Record extracts below:

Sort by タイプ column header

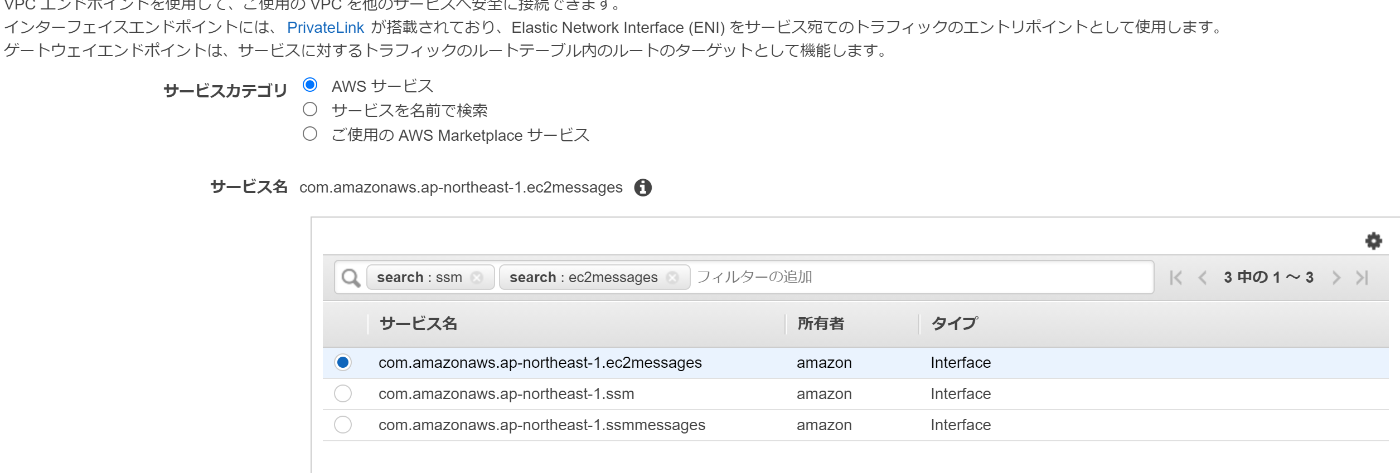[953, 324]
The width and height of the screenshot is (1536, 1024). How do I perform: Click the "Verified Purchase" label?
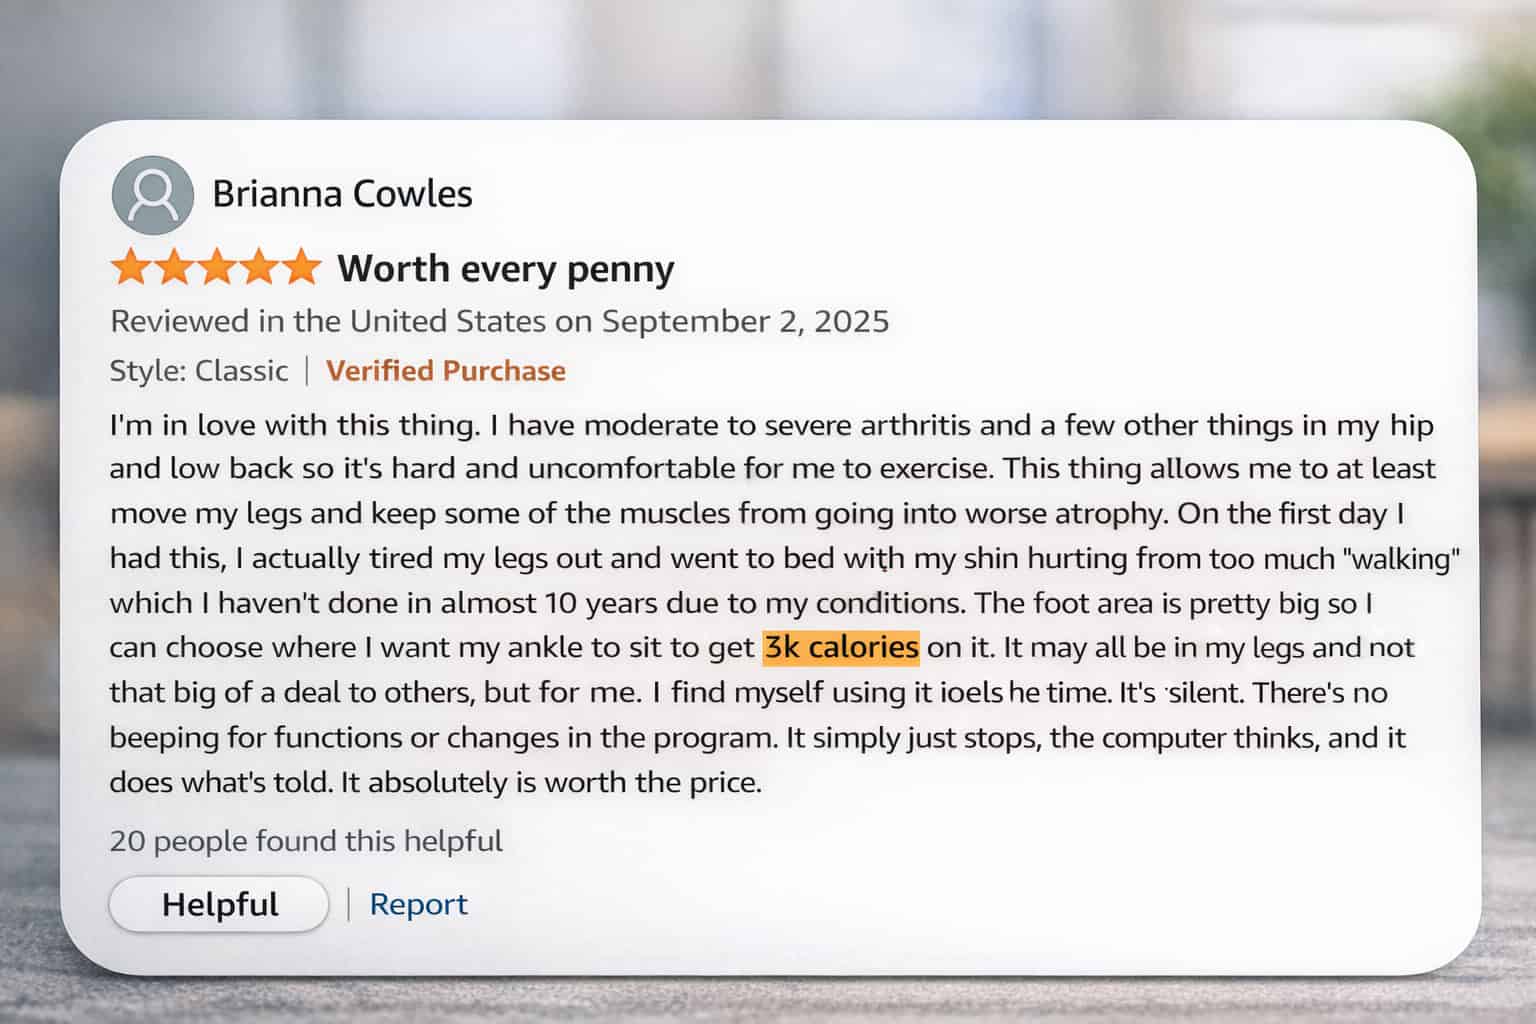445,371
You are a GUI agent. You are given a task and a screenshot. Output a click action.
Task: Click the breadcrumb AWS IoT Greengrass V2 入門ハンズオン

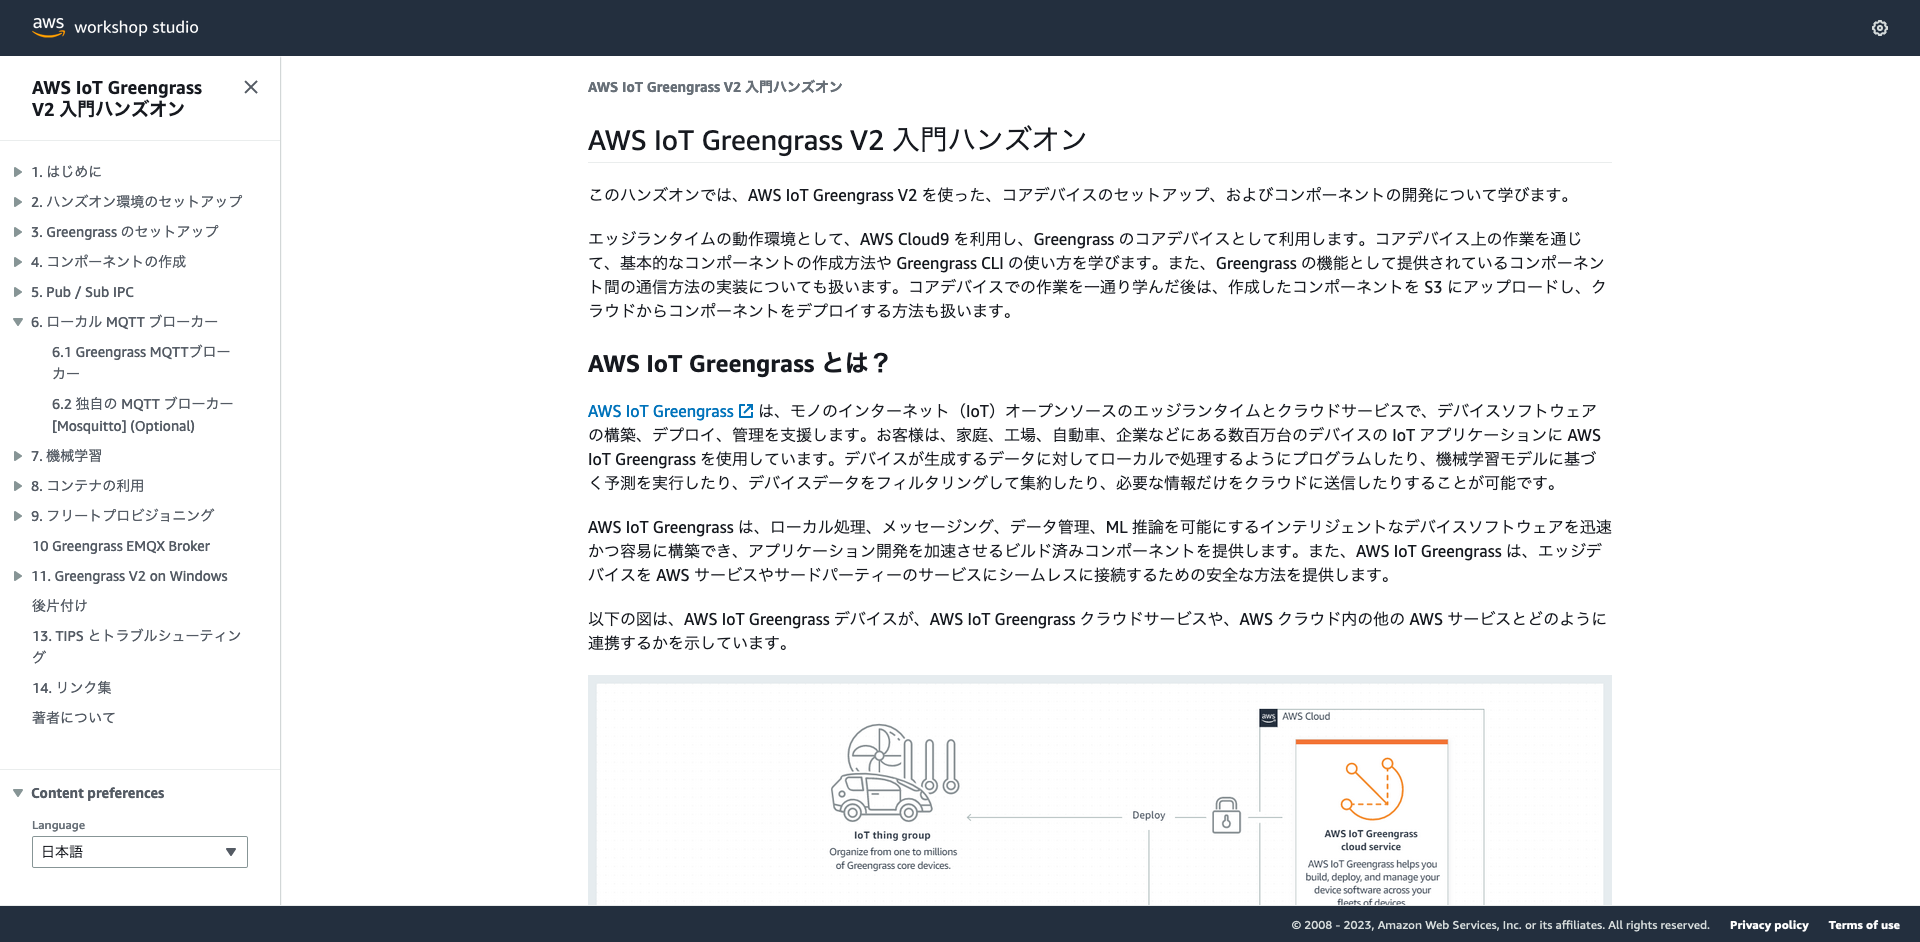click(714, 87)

End of Record extracts.

**Problem to solve**
Give every record back exactly as it reads, with no images.

**Reply to the exercise**
Sort by タイプ column header

[953, 324]
The width and height of the screenshot is (1536, 1024). How do I perform: Click the "Verified Purchase" label?
445,371
You are a GUI agent. You are given a task and a screenshot. Output a click action.
Task: Click the breadcrumb AWS IoT Greengrass V2 入門ハンズオン

click(714, 87)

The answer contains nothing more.